For Reel

City of Pirates (1983)
February 26, 2012, 9:46 pm
Filed under: Reviews | Tags: , ,

Director: Raúl Ruiz

Nearly impenetrable, the Chilean-born Raúl Ruiz’s City of Pirates is an often frustrating, but nonetheless rapturous experiment in surrealism. Inside a trunk resides vegetables and a man’s face; a ball hovers around a pair of mourning parents; an apparently schizophrenic apparition uses body language to describe various family members. The dialogue is of little help – as quoted in Janet Maslin’s review from the New York Times, one passage states, “Heinous honey of comets rise from the rose of their tacit conversations.” That the film still fools one into assuming clarity is an astounding achievement.
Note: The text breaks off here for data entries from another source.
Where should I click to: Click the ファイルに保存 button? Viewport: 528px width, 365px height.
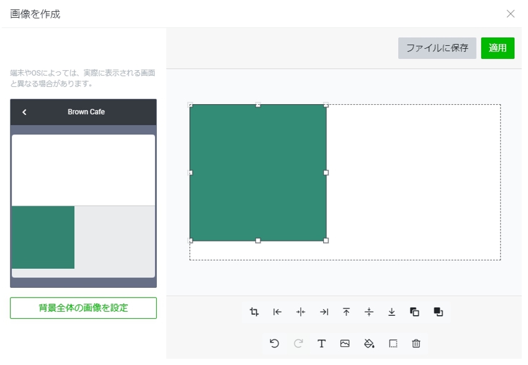[437, 48]
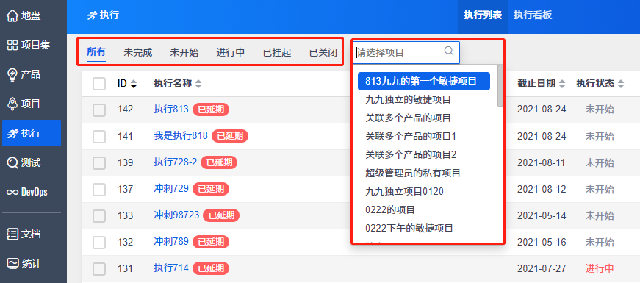The width and height of the screenshot is (640, 283).
Task: Check the box for execution 142
Action: tap(99, 110)
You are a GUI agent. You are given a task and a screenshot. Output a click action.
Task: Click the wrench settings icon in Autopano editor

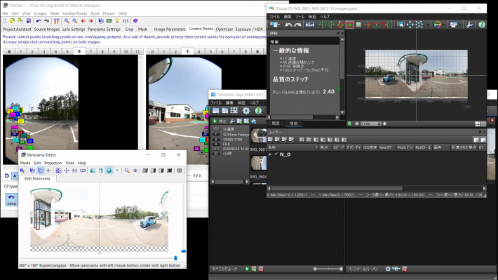tap(469, 25)
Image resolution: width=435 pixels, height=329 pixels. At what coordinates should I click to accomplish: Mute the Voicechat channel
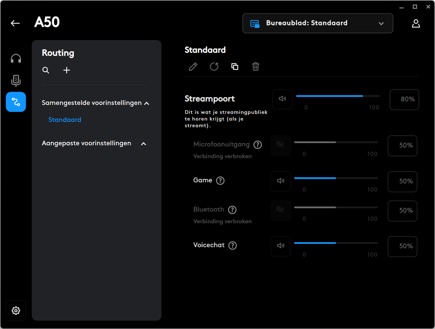coord(281,246)
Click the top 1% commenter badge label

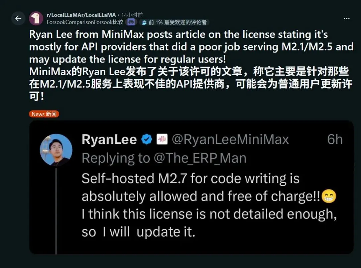point(177,22)
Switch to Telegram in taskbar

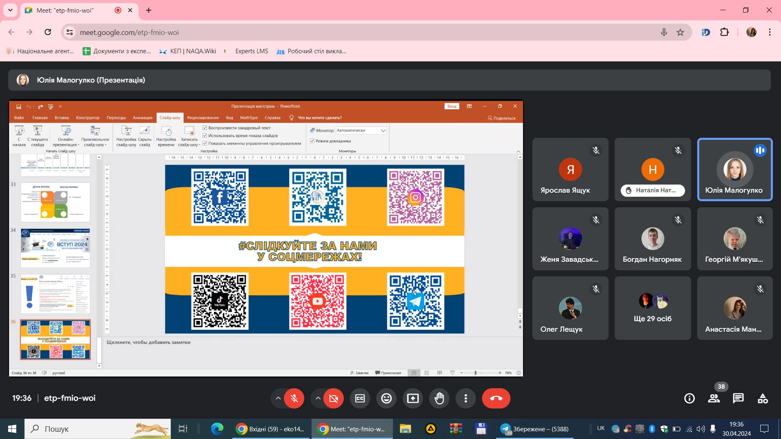tap(535, 429)
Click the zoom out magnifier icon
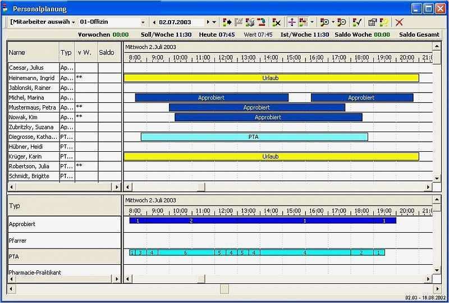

Dave Kehr refers to Ruiz’s narrative structure as a “directed flow”, using the ocean as a metaphor for the way that the characters and plot are in constant evolution and yet are still possessing of definite boundaries. Ruiz’s visual associations are part of what brings the viewer into a transcendent lull, and just as important is the consistency of the protagonist, Isidore, as well as the almost grating, repetitive score. It is revealed that, some time before the picture is set, a family was massacred and a child somehow escaped. Is Isidore one-in-the-same with the child, or was she the culprit? How does the murderous boy that she meets relate to her own history? Does the film address two massacres or one? These questions will prompt varying responses depending on the viewer, but ultimately they are quite beside the point. This is fantasy at its purest. Maddening, sure, but in some, inexplicable way, grounded with a sense of dreamlike coherency.